Assembly code generated from Rust for parameter passing
Here we will be exploring the performance implications of the passing the self
parameter by value, reference, and smart pointers (Box
, Rc
and Arc
). The generated assembly code will help us understand what happens under the hood.
We will be working with the Complex
struct defined below. The code shows how a struct and its associated methods declarations in Rust. Note that like Python, the self
parameter that refers to the associated object is passed explicitly in the method declaration.
use std::rc::Rc;
use std::sync::Arc;
#[derive(Copy, Clone)]
pub struct Complex {
real: f64,
imaginary: f64,
}
impl Complex {
pub fn magnitude_self_copy(self) -> f64 {
(self.real.powf(2.0) + self.imaginary.powf(2.0)).sqrt()
}
pub fn magnitude_self_reference(&self) -> f64 {
(self.real.powf(2.0) + self.imaginary.powf(2.0)).sqrt()
}
// Passing smart pointers
pub fn magnitude_self_box(self: Box<Self>) -> f64 {
(self.real.powf(2.0) + self.imaginary.powf(2.0)).sqrt()
}
pub fn magnitude_self_rc(self: Rc<Self>) -> f64 {
(self.real.powf(2.0) + self.imaginary.powf(2.0)).sqrt()
}
pub fn magnitude_self_arc(self: Arc<Self>) -> f64 {
(self.real.powf(2.0) + self.imaginary.powf(2.0)).sqrt()
}
}
The self
parameter in a method can specify the expected ownership model for the object. The following table shows self
with different ownership models used in the methods associated with the Complex
struct.

=-=-=

▸ Task list:
1/ Rewrite everything in the Rust parameter-passing text from "Assembly code generated" down to "the method declaration.", substituting "pointer types" for "smart pointers".
2/ Translate this sentence from the Rust parameter-passing text into Spanish: "The generated assembly code will help us understand what happens under the hood."
3/ Carry on the Rust parameter-passing text, starting after its last sentence.

▸ Dataset extract:

=-=-=

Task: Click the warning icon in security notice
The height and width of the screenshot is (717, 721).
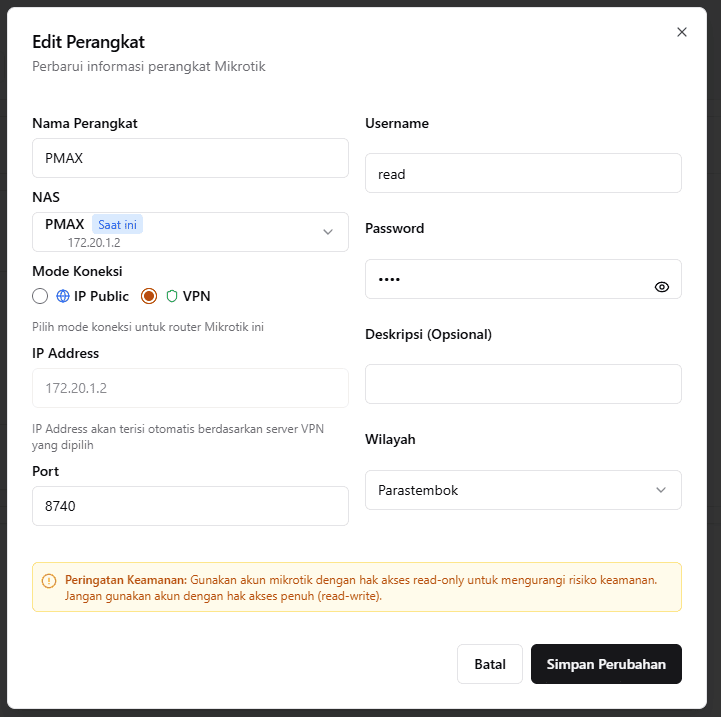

=-=-=

▸ Results for each task:
1/
Assembly code generated from Rust for parameter passing
Here we will be exploring the performance implications of the passing the self
parameter by value, reference, and pointer types (Box
, Rc
and Arc
). The generated assembly code will help us understand what happens under the hood.
We will be working with the Complex
struct defined below. The code shows how a struct and its associated methods declarations in Rust. Note that like Python, the self
parameter that refers to the associated object is passed explicitly in the method declaration.

2/ El código ensamblador generado nos ayudará a entender lo que ocurre internamente.

3/
Self type | Implication |
---|---|
self | By default, Rust assumes that a parameter passed by value is moved. The ownership of the parameter passes to the called function. In this example, however,the Complex type implements Copy and Clone traits. In this case, the compiler is copying the complete object to the method. |
&self | The method is immutably borrowing the object. The method cannot modify the object. |
self : Box<Self> | Box is like the unique_ptr in C++. Here the object is allocated on the heap. The method gets complete ownership of the object and will cease to exist after the method returns. The memory will be released back to the heap. |
self : Rc<Self> | Here a shared smart pointer has been passed to the method. Multiple pointers to this object may be active in the same thread. The method will share ownership to self . The function will decrement a shared reference counts stored along with the Complex object. If this was the only reference to the object, the object will be destroyed, and the memory will be released to the heap. If the reference counts do not go to zero, the object will live even after the method returns. |
self : Arc<Self> | Here a multi-thread safe Arc smart pointer is being passed to the method. The method will now own the Arc smart pointer. When the method goes out of scope, the shared reference counts saved along with Complex will be atomically decremented. If the reference counts reach 0, the object in the heap will be deleted. Note that the reference counts are now decremented using atomic read-modify-write operations. |
Now let’s examine the assembly code generated for each method shown above.
Self
is passed by value to the method
pub fn magnitude_self_copy(self) -> f64 {
(self.real.powf(2.0) + self.imaginary.powf(2.0)).sqrt()
}
The assembly code generated for the above function is shown below. One interesting thing to note here is as the compiler has really optimized the passing of the Complex
object by storing the real
and imaginary
fields in xmm0
and xmm1
registers, respectively. The method computes the result, and the final return value is returned via the xmm0 register.
The code generated for calculating the magnitude is annotated in the assembly code below.
; The compiler has optimized the code to pass the real and
; imaginary parts in the xmm0 and xmm1 registers.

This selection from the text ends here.